It may appear as a contradiction after my previous post, but the first thing to do to start analyzing a memory dump is ask yourself: do I really need a dump?!?
Let me explain: when you need to troubleshoot an error there are a number of things to do before really going down the dump path, simply because not all problems can be resolved in that way... keep in mind that a dump is nothing more than a snapshot of a process at a certain point in time, we can try to understand what happened in the past but with some limitations (as long as the details we are looking for are still in memory), and of course we can't know what happened to the process after the dump has been taken; exactly like a picture you can take with your digital camera. For example if you are having problems to remotely debug your application, I hardly think a dump can add any value to your troubleshooting... while in case of a memory leak a dump is one of the first things I ask the customer to provide me (but again there are some things before this step).
What's first, then? Well, as you can guess, the first step is to understand the problem and know the scenario where it reproduces. If you are troubleshooting your own application you should already know most of the details, but if you are a consultant and are helping one of your customers with a weird exception thrown one in a while, you must have an open an ongoing discussion with the people whom developed the application, and maybe with the IT pros whom are maintaining the application and the environment day by day.
Let's assume we have the information we need to start, and we decided we need to capture a dump.
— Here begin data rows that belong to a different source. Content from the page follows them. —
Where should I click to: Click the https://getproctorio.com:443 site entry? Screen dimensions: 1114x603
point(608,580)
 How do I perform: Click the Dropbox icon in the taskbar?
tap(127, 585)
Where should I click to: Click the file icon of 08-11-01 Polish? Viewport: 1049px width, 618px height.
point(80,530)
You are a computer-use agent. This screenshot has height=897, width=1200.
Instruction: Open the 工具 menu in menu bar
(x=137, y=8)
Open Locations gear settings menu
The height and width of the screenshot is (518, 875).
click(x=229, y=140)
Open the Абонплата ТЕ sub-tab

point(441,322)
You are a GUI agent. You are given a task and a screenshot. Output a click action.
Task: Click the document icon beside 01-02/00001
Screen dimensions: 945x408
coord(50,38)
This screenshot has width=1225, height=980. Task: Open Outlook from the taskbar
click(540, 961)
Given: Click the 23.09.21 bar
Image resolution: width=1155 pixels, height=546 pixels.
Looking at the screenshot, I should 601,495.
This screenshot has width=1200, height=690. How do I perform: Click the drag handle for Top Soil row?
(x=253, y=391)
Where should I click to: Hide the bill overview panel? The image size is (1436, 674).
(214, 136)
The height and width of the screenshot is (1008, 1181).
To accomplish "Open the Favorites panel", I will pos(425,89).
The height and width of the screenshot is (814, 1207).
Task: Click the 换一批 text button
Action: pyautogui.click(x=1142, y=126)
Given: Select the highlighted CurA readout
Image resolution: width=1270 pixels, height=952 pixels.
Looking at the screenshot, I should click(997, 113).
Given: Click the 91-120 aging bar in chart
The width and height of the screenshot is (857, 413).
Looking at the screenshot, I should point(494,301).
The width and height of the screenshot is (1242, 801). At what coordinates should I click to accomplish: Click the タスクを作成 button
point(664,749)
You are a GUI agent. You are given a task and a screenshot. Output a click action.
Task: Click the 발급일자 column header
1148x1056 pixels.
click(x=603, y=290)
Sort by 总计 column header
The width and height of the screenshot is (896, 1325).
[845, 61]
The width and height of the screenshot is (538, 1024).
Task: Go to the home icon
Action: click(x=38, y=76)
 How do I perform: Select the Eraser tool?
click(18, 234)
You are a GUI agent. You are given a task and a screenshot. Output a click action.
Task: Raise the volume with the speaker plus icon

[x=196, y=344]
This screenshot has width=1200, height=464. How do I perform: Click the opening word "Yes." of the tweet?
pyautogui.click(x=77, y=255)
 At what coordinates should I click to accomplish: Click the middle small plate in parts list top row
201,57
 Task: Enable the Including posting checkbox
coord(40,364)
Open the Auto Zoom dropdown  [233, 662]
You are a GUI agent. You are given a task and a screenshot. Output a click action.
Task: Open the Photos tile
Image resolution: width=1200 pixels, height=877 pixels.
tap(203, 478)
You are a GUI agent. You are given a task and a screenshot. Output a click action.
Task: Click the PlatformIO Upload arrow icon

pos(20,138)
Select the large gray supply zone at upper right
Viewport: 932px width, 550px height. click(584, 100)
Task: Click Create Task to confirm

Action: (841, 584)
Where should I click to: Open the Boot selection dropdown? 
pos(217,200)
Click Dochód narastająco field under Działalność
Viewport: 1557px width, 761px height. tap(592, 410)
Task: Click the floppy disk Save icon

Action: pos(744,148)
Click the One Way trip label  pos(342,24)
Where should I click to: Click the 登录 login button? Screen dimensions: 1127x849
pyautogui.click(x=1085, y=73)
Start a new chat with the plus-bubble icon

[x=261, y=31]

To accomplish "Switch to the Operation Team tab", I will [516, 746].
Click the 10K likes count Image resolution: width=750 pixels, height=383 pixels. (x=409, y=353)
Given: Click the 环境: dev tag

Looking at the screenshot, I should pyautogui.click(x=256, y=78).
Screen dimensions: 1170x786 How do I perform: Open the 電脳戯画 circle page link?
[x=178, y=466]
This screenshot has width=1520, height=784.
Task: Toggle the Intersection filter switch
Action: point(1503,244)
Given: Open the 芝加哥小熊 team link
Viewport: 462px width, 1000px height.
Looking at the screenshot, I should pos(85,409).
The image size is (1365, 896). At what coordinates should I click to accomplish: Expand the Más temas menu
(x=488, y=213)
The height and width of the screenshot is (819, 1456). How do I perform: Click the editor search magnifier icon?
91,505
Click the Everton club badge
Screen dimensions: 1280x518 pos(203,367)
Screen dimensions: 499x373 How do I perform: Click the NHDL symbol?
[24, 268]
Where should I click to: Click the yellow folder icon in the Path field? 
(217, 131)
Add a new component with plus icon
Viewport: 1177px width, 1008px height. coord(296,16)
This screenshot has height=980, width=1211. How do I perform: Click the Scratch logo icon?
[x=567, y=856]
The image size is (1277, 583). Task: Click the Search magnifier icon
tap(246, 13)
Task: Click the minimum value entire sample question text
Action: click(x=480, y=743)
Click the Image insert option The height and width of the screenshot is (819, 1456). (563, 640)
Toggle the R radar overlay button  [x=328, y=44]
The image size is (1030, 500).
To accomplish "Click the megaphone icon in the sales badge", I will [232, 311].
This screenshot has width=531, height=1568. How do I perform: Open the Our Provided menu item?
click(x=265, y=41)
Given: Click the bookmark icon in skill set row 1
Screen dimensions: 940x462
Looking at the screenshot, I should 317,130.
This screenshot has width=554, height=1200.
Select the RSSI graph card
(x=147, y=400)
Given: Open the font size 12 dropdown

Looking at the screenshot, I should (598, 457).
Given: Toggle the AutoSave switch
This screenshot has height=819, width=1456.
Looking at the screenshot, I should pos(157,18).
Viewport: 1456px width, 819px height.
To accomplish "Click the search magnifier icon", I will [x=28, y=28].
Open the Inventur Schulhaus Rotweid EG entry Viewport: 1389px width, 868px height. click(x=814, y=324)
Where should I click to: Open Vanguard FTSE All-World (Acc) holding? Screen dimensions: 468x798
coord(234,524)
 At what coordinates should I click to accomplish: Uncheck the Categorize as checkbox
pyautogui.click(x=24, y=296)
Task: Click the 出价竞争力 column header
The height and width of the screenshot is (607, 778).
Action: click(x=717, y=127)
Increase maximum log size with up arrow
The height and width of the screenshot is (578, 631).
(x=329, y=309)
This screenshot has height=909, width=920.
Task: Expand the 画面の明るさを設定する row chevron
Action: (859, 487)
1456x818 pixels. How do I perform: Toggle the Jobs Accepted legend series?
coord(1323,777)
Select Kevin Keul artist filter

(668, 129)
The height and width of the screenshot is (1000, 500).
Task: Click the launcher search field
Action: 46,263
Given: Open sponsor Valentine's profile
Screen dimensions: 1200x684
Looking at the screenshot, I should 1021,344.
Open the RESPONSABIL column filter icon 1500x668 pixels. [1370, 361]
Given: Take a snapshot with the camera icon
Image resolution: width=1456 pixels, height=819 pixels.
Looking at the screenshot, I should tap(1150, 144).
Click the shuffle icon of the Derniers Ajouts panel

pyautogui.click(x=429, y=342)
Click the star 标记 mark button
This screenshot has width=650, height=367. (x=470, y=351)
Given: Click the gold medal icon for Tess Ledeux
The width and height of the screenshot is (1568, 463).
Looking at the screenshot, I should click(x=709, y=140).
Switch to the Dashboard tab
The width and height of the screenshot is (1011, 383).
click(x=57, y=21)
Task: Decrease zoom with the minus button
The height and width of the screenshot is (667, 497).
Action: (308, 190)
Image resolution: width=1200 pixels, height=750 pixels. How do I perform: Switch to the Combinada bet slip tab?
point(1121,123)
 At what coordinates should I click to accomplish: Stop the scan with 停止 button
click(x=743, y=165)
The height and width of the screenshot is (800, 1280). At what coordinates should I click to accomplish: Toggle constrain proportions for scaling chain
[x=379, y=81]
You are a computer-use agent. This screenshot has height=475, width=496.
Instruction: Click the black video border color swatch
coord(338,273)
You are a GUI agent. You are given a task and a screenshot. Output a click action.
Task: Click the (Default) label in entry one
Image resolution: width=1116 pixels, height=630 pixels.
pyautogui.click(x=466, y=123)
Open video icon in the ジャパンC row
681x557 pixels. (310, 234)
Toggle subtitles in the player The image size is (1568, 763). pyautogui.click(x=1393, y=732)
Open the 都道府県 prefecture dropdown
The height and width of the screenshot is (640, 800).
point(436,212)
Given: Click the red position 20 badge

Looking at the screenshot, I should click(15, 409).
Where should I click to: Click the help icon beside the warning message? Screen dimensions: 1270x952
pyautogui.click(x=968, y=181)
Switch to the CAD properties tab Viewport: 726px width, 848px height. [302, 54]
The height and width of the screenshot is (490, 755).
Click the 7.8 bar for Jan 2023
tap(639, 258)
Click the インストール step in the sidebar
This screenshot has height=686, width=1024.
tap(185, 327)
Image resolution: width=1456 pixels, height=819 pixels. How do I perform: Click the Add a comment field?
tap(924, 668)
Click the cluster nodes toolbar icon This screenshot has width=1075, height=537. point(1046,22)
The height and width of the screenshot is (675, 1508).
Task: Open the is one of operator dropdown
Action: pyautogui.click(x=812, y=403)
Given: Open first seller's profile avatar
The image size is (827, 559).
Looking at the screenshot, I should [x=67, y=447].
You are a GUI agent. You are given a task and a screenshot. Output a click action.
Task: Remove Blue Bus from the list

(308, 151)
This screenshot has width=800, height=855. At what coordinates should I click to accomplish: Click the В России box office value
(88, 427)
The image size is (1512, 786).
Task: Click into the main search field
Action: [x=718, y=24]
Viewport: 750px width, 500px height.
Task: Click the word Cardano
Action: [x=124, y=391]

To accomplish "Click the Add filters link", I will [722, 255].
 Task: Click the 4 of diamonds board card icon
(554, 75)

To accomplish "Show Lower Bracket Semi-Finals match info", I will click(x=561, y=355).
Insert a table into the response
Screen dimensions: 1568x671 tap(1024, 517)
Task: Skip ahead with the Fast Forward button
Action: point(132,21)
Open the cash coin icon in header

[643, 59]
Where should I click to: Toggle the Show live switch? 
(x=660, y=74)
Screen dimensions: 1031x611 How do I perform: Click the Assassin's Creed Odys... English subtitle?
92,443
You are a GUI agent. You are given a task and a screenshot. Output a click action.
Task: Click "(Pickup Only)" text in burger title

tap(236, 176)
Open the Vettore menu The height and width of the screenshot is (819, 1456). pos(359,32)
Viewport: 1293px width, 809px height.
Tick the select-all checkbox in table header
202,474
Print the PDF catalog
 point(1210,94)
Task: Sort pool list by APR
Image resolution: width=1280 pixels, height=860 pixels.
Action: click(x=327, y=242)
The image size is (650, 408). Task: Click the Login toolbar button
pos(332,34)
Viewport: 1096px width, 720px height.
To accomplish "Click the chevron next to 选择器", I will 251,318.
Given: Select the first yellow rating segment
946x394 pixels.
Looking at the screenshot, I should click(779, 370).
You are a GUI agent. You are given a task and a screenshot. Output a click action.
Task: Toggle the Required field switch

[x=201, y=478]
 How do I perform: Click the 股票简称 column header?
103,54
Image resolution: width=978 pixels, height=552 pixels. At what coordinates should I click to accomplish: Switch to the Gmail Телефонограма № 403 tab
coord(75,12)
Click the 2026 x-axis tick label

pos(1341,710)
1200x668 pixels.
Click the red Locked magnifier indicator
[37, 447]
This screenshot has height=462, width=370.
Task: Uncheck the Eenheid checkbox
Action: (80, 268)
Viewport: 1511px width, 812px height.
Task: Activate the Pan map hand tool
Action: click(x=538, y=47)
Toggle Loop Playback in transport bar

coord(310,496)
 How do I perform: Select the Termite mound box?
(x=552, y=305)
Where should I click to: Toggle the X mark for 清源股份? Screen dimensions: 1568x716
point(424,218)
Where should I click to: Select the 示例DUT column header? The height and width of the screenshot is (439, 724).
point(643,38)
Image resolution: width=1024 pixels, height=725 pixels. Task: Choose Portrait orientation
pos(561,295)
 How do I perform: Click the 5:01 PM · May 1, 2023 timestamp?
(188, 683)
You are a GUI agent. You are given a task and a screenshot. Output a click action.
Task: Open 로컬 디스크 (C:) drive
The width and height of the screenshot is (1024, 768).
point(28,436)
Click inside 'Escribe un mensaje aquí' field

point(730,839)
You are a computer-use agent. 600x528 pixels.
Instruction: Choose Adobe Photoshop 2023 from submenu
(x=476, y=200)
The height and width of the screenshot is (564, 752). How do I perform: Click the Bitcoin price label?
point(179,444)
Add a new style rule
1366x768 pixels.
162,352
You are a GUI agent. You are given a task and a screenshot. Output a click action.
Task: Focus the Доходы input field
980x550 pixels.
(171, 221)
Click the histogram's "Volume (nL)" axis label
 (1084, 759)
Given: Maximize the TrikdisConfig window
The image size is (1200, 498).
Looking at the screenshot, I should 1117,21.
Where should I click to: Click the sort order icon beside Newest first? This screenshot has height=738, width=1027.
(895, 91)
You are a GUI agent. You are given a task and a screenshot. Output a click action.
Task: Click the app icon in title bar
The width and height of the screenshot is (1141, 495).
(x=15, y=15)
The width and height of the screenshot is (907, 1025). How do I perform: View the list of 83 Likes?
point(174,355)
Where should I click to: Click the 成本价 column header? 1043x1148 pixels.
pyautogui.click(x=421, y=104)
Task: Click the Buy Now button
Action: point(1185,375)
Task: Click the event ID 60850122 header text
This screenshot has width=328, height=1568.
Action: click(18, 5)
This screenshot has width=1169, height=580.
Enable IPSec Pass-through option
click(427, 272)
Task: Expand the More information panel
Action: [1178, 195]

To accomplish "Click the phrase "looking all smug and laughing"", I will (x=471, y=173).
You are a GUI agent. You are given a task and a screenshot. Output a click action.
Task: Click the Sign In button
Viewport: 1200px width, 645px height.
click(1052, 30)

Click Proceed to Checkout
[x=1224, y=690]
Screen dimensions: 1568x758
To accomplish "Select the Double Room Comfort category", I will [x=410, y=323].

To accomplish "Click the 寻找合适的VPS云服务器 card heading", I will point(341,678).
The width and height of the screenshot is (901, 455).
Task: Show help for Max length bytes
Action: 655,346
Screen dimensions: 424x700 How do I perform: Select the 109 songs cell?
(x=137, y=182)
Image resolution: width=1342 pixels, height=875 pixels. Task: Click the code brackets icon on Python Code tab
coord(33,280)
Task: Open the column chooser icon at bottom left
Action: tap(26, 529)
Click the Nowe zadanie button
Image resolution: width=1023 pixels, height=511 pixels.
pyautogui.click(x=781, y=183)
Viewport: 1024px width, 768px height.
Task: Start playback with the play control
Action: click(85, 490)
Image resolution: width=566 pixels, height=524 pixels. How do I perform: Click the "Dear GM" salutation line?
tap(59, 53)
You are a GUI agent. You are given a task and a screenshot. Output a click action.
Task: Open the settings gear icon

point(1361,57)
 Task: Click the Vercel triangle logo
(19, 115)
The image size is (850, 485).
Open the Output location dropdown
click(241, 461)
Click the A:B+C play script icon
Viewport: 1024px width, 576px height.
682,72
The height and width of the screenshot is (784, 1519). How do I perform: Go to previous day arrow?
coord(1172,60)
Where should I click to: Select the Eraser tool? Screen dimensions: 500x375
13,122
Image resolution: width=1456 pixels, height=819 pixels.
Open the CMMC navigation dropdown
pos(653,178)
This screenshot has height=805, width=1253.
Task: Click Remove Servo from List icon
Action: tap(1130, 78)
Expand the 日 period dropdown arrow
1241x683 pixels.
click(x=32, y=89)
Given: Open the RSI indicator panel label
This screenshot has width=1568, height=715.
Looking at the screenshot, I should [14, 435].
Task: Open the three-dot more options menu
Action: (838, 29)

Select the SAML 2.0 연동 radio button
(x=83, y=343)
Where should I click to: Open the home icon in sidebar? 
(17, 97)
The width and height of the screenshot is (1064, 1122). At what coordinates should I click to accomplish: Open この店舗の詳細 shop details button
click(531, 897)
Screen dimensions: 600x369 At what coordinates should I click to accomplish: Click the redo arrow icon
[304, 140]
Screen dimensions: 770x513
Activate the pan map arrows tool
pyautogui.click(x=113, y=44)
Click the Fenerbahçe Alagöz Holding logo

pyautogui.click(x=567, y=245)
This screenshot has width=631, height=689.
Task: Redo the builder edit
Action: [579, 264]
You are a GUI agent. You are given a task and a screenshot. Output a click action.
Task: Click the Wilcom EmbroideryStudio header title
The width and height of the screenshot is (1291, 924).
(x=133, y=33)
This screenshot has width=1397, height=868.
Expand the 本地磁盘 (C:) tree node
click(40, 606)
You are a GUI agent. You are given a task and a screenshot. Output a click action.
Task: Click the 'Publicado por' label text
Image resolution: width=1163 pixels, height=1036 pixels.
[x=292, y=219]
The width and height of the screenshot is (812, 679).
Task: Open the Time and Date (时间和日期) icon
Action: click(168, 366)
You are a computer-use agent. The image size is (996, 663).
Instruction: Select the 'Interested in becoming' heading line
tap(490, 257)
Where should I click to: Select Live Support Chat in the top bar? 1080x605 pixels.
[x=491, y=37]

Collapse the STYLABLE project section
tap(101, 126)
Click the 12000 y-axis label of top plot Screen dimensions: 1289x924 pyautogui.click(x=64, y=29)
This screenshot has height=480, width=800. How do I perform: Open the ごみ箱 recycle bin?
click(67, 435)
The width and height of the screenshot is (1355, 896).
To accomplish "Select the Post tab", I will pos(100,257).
But which kind? How? When? Moreover, are you sure you and your customer are talking the same language and using the same terms to name things? I tell you because I learnt this lesson on my own in the hard way... the customer was describing a crash in his application so we configured adplus to run in crash mode, but some some reason we were unable to get a dump when the crash reproduced; we kept trying, but after 3-4 runs we gave up. Finally it turned out that the crash the customer was reporting was "just" an exception not handled in a try...catch block shown to the final user (do you know the yellow/orange ASP.NET error page?) but the worker process was still happily serving requests for other users...
So, here is some basic terminology: if your customer is not expert in this area, assure he understands those terms and stick to them to avoid confusion. This still apply if you'll ever need to raise a support call with Microsoft CSS, this is the terminology you can expect to be used
So, now that we gathered all those details about the problem, which is the right approach to capture the dump we need? It depends on the problem, of course. There may be some variations depending on the circumstances, but basically we can capture either a crash or hang dump. What's the difference?
We'll need a crash dump when we can't determine when the problem (typically a crash like the name implies, but that's not the only case) will happen, so we can configure the debugger in advance to monitor our target process and capture a dump when the process will be terminated, or when we need to capture a dump on a specific exception (as I'll discuss in another post). On the other hand, we can capture a hang dump after the problem has occurred but the process is still in memory, for example in a memory leak scenario but also when a process is burning our your CPU.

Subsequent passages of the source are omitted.